The poll, which was conducted on 5-9 April, show that 45% of Americans believe Trump "keeps his promises". The results mark a 17-point decline from February, when 62% of Americans trusted the president to keep his promises.

A slim majority of Americans view Trump as a "strong and decisive leader" at 52%, a seven point decline from February's 59%. Less than 50% of the public think the president "can bring about changes this country needs" (46%), "cares about the needs of people like you" (42%), or "can manage the government effectively" (41%).

Most Americans do not think Trump is "honest and trustworthy," the poll found. Only 36% of respondents believe the president is honest and trustworthy, down from 42% in February.

According to Gallup, Trump's approval rating dropped two percentage points from when the February poll was conducted to when the April poll was done, from 42% down to 40%. Trump's favourability rating dropped a mere one percentage point between the two polls, from 46% to 45%.

Trump's supporters have expressed their unhappiness that the president has not moved forward on immigration, healthcare or taxes.

The poll did not directly refer to Trump's airstrike on Syria in response to a chemical attack on civilians that killed more than 100 people. The president faced backlash from his supporters after the airstrike earlier in April – around the time the Gallup poll was conducted.

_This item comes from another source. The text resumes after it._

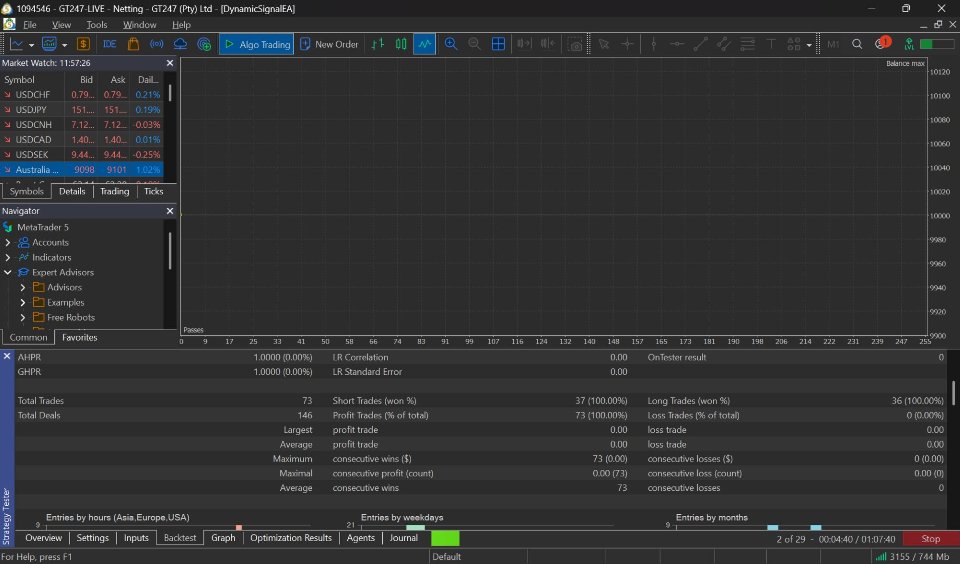Open the VPS cloud hosting icon
This screenshot has width=960, height=564.
tap(180, 44)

A Washington Post-ABC News poll showed that a slim majority of Americans were found to support his decision to strike against Syrian President Bashar al-Assad's regime.

Meanwhile, his opponents argue he has not protected middle- and working-class Americans.

Gallup noted that the biggest shifts in perception occurred among groups that are less supportive of Trump, including Democrats, liberals, young adults and women. Among those who do not approve of Trump, only 11% say he keeps his promises — down from 35% in February. The greatest drop was among women, from 65% in February to 40% in April.

However, Trump saw a drop across the board in people who believe he keeps his promises. Men, Republicans, older adults and conservatives all saw between 8% and 12% drop in confidence.

Most Americans have viewed Trump unfavourably since before his inauguration and continue to do so nearly 90 days into his term in office. A majority of the public initially gave Trump credit for appearing to keep his promises early in his presidency, but that too has declined, Gallup noted.